In “Hershey Felder as George Gershwin Alone” at the Colonial Theatre, part of the Berkshire Theatre Group’s summer season, Felder examines the work of one of our greatest American composers who transcended Tin Pan Alley to crossover into opera with “Porgy and Bess”) and symphonic work, such as “Rhapsody in Blue.” From the time Gershwin started playing as an accompanist for theatrical performers at the age of fifteen, through the first sale of one of his compositions (“Swanee”) to Al Jolson at the age of twenty-one, to his untimely death at the age of thirty-eight, Gershwin composed some of the most memorable music of his day.
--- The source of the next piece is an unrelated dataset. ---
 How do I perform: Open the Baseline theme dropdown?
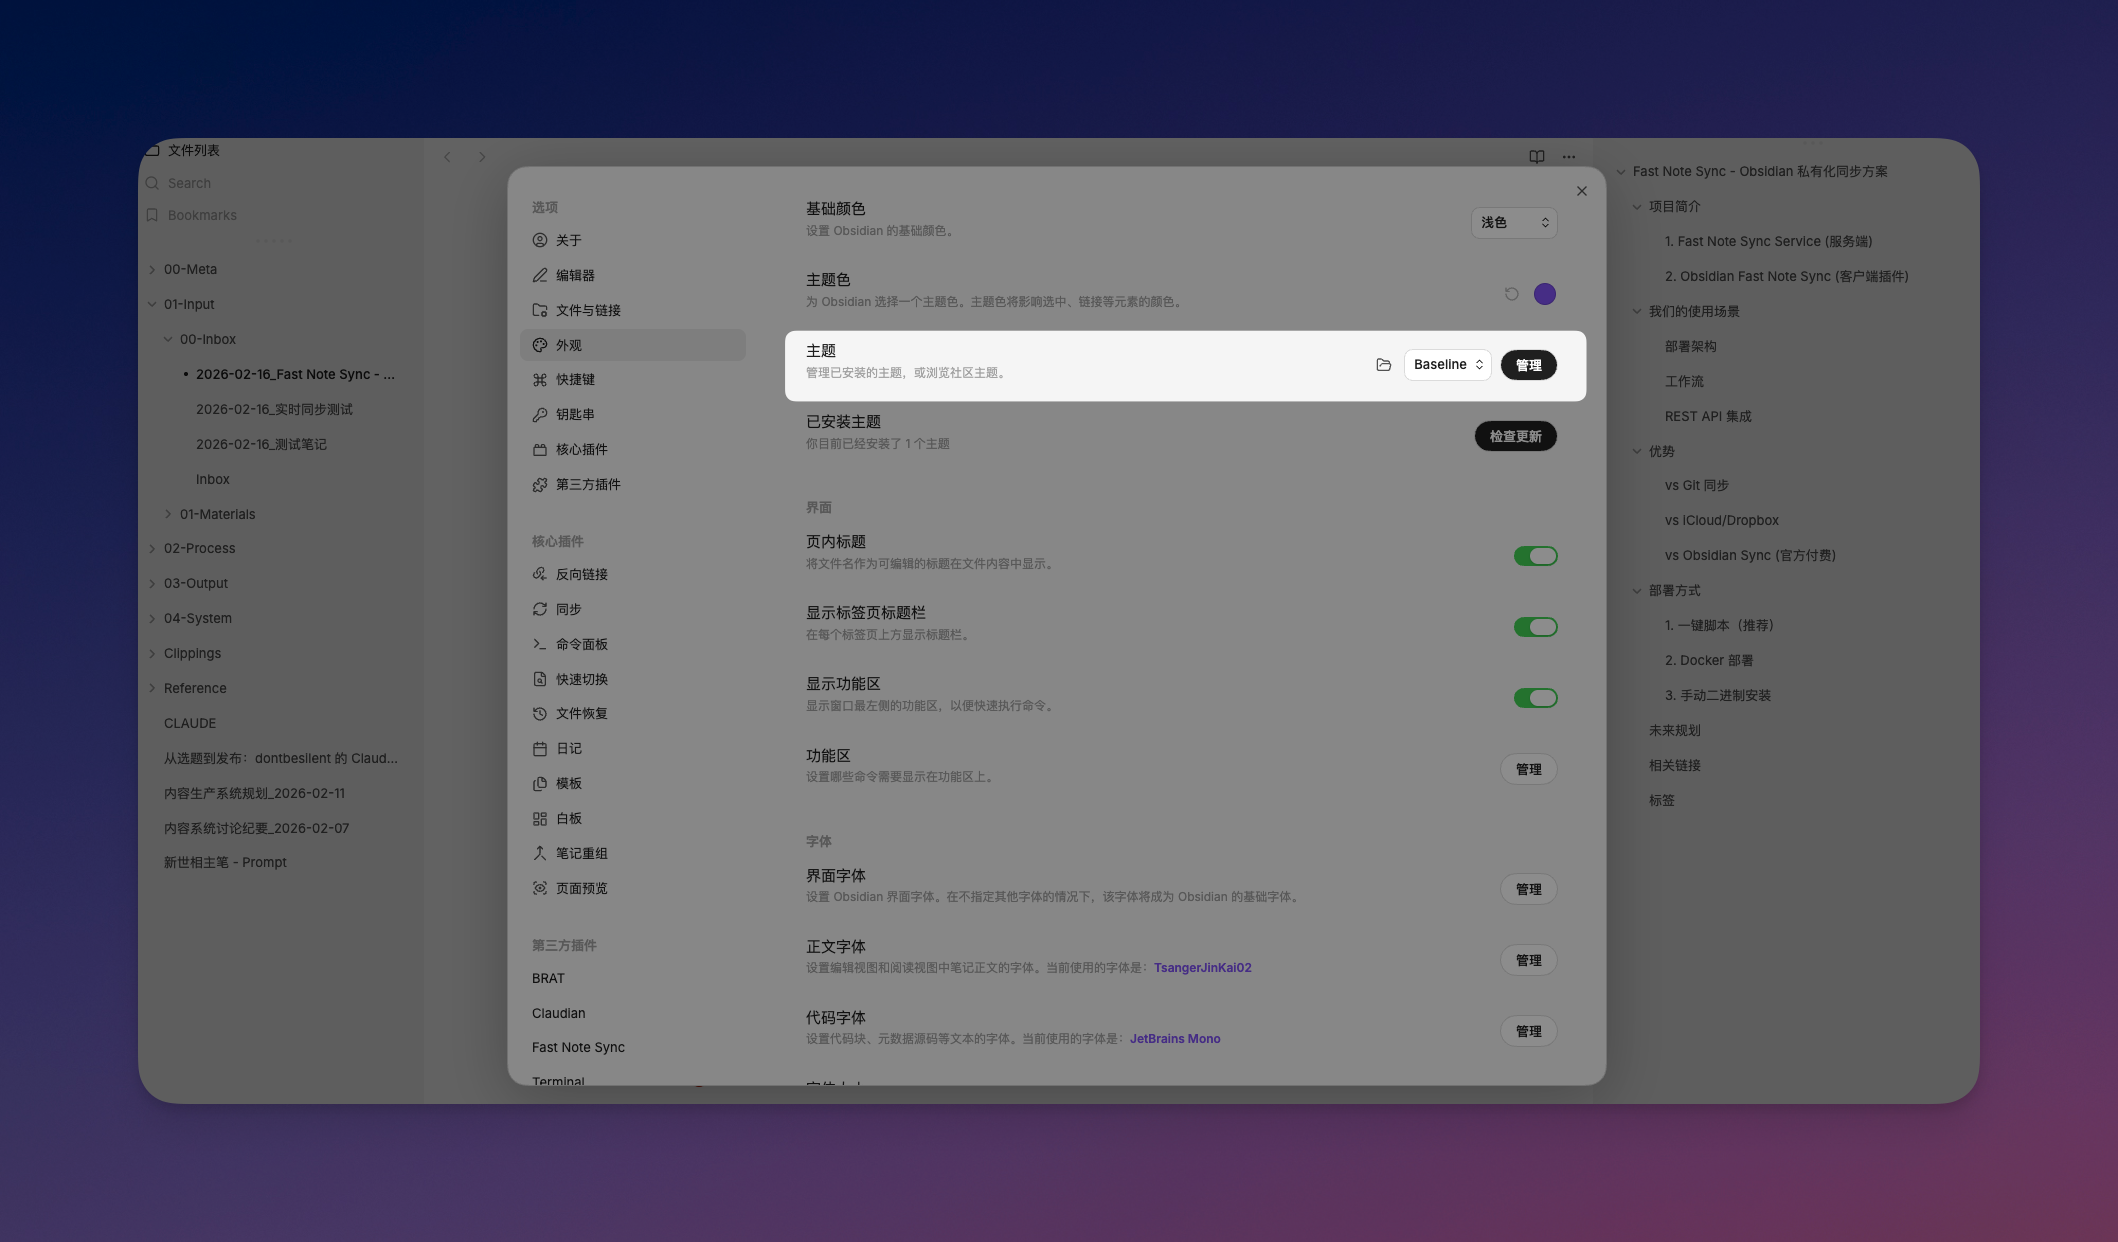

Songs like “Fascinating Rhythm,” “S Wonderful,” and “Someone to Watch Over Me,” are but a few of the thousand-plus songs he penned over a short lifetime.

The Gershwin show includes some incongruous moments, such as George’s self-promoting radio show in which his tune, “The Man I Love,” and the Parisian car horns that inspired “An American in Paris backed the Feenamint commercial for laxatives.” His close relationship with his brother, Ira, the lyricist of the duo, is a prominent feature of the current show.

Photo by Mark Garvin
Felder is an accomplished musician, but his own evocative style as a pianist, singer, and raconteur shows a special understanding of genius, time in history, and understanding of the human spirit. He does not try to imitate the composers he features, but he suggests mannerisms and speech styles that are true to the subject at hand. He works with the audience to touch the right cords of emotion that help him communicate effectively, appearing to work effortlessly, but in reality, drawing on his own skill and desire to make the music of bygone artists accessible and meaningful for a contemporary audience. Watching his concentration at the piano is a moving experience, and the beauty he creates with “Rhapsody in Blue” brought tears of emotion to many in the audience.

Whether you love the American Songbook, or just appreciate an artist at the top of his game, you owe it to yourself to see Hershey Felder in action. There is an honesty and artistry in every moment of a Hershey Felder production.